You can spot somebody serving you for dinner or sweeping up the lobby and just by glancing at their name tag, you can tell that this is and Selma from Mexico. By the way, my friend Dan Selmo from Mexico at the hotel, I liked him a lot. He was a goofball. He had a great sense of humor. We had people from all over the Western hemisphere, working at the hotel, El Salvador, Mexico, Colombia, Bolivia, Argentina, and a few small Island nations like Jamaica and Puerto Rico, but mostly by a huge margin, the country with the most employees, Peru.
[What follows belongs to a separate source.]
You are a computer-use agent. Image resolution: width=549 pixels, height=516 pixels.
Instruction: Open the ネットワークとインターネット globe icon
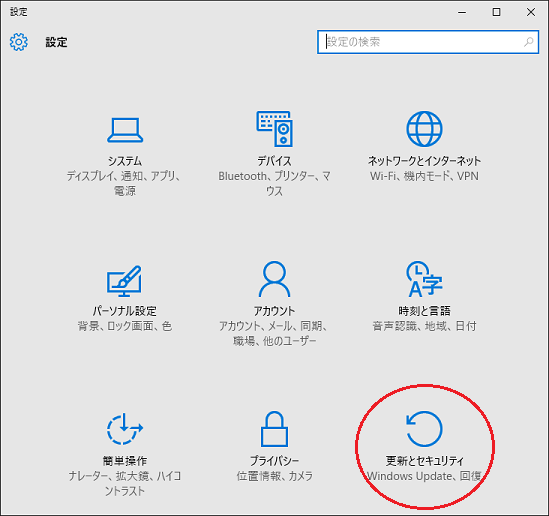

There were far more Peruvians than any other nationality at the hotel. There were also a few stragglers from Europe, Germany in particular, but only one or two. If I recall correctly, even for people born and raised in America like me, we had people from all over the 50 States. One coworker was from Hawaii being in Colorado in the heart of the Rocky mountains.
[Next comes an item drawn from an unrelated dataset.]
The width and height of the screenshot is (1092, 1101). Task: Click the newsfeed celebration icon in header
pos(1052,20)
I figured we were located in a place that was about as polar and opposite as you could possibly find from Hawaii. I later learned that that happens all the time. People in Hawaii sometimes get Island fever and they go to the mountains. When I started working at the hotel, I didn’t know a single soul. I did have the name of someone to keep an eye out for because the whole reason I applied for this job in particular is that one of my coworkers at the diner told me about his friend who was in management here.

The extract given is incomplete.